→ **Exercise brief**
Count how many lines of the data below contain the string "computer". Reply with the number alone.

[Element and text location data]

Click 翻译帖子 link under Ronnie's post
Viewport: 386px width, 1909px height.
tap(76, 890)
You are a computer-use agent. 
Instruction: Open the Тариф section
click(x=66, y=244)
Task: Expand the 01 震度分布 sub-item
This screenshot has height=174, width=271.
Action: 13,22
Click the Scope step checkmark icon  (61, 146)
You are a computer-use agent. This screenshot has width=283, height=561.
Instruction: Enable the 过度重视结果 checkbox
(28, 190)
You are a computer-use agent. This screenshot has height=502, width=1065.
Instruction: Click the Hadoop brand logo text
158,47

...

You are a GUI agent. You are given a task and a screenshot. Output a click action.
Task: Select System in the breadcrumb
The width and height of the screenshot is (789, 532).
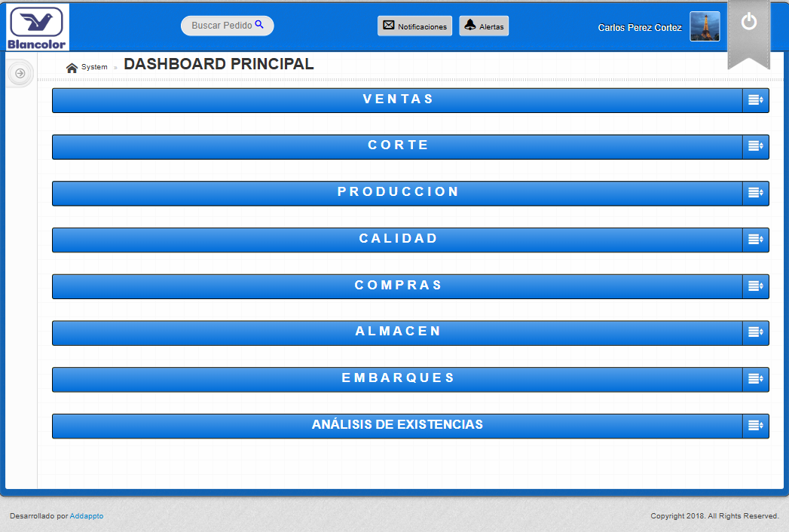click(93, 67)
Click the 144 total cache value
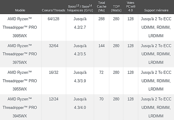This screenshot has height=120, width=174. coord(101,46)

→ **Complete output**
3